■ PASSAGE PROVIDED
-- START --
Is there something new I could say?
Not very much and maybe not important for most of you.
But …
First of all let me say a couple of introductory words about a signal spectrum for those who are not familiar with it.
The sound is a perception caused by a sound wave - a wave of pressure that spreads through the air. (The sound wave spread not only through the air.)
So, there are two points to look at the sound:
1.   One is the point of the human perception. I am not going it to this topic at all.
2.   The second is the point of the physics, mathematics, and engineering. This is the point I am interested in.
The sound wave can generate a signal which can be treated as a function. In digital sound we are dealing with discrete functions. Discrete functions are sequences of samples taken from the continuous functions (analog signals) at equally spaced moments of time. A continuous function can be perfectly reconstructed by its discrete derivative under some conditions that are usually met.
The sound is very complex and for its studding a Spectrum Analysis is used. The Spectrum Analysis of discrete functions is based on FFT (Fast Fourier Transform is a method for fast and effective calculating the Fourier Transform of discrete functions) named in honor of the French mathematician Fourier who first proposed the idea for a complex function to be consider as a sum of simpler functions maybe around 200 years ago. The Fourier Transform is unique and reversible which means that if you have a discrete function its Fourier transform is unique and if you have a Fourier Transform of a function you can calculate the function back also. There are many such transform that are in use. One of them is MDCT (Modified Discrete Cosine Transform) which is used to compress the discrete functions and the sound in particular also.

Here is a spectrum of a sound. The sound is the track #11 from Tiesto's album ISOS 5. I use this track because its source is reliable. In other words if a sound has a spectrum which is similar I would consider it good.




The spectrum is shown in logarithmic and linear scale.

Now about XM radio broadcast.
What is known about it?
XM use AAC + v 2 as an encoding standard.
What does it mean? It means AAC (Advance Audio Coding), accepted in MPEG-4 also with m4a audio format, and SBR (Sub Band Replication).
The  m4a sound format, and accordingly AAC, is already known. What is SBR? SBR is patented method for sound reconstruction using information about its spectrum.

Knowing these and something more about DSP (Digital Signal Processing) let us look at the sound spectrum of an XM broadcast.




Looking at the first spectrum I could say it is similar to the one above - of a CD track sound.
Looking at the second spectrum - it is not so similar. The essential differences are in the middle frequency range: 5,000 Hz - 15,000 Hz and in the high frequency range: 15,000 Hz - 22,050 Hz.

Let us look at them closer.




What is first seen is the slope in the middle frequency range. It is very important because if we have it almost flat, as it is in the ISOS spectrum, the high frequency range would be better also.
Let me say it. What can be done about making the sound better is just that - equalizing the spectrum. It is not a trivial task though. So, I left this topic aside for a while.
Second, there are drops in the spectrum at 5.5 kHz, at 11.0 kHz, and at 15.0 kHz. They are not natural and my understanding about them is:
The drop at 15.0 kHz is maybe due to SBR. In other words - the frequency range 20 Hz - 15 kHz of the signal is encoded using traditional approach (AAC encoding) while the high frequency ranges 15.0 kHz - 22.05 kHz using the SBR approach. Or the signal is first split in two frequency ranges: 20 Hz - 15 kHz and 15 kHz - 22.05 kHz.
-- END --
■ DATA SECTION
-- START --
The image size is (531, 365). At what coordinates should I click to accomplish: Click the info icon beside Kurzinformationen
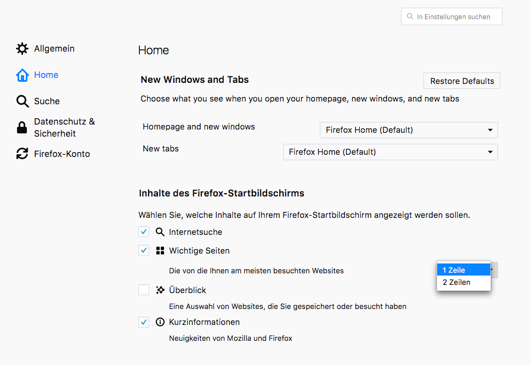160,322
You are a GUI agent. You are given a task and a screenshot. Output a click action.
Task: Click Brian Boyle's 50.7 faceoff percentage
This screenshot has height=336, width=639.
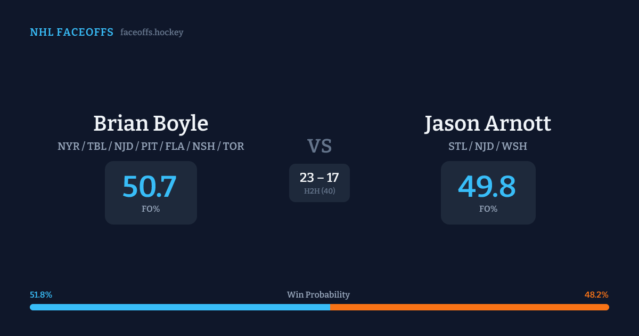[x=150, y=186]
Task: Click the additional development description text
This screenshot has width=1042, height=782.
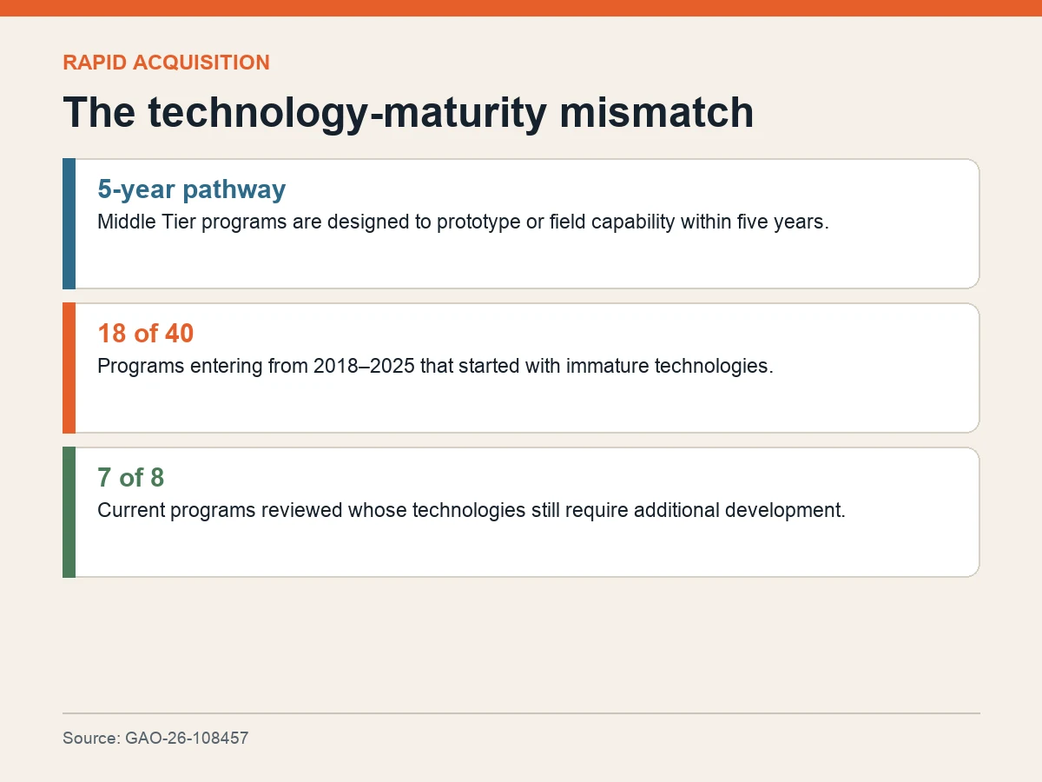Action: click(471, 510)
-- END --
■ REQUIRED TASK 1
Answer these about the post on sound spectra:
(a) What encoding standard does XM use?
(b) Which track serves as the reliable reference sound?
(c) At what frequencies does the XM spectrum show drops?
■ REQUIRED TASK 2
Can you reproduce the post on sound spectra word for word, starting with "What does it" and going on through "an XM broadcast."?
The data stands apart from the post on sound spectra.

■ WRITTEN SOLUTION 1
(a) AAC + v 2
(b) Track #11 from Tiesto's album ISOS 5
(c) 5.5 kHz, 11.0 kHz, and 15.0 kHz

■ WRITTEN SOLUTION 2
What does it mean? It means AAC (Advance Audio Coding), accepted in MPEG-4 also with m4a audio format, and SBR (Sub Band Replication).
The  m4a sound format, and accordingly AAC, is already known. What is SBR? SBR is patented method for sound reconstruction using information about its spectrum.

Knowing these and something more about DSP (Digital Signal Processing) let us look at the sound spectrum of an XM broadcast.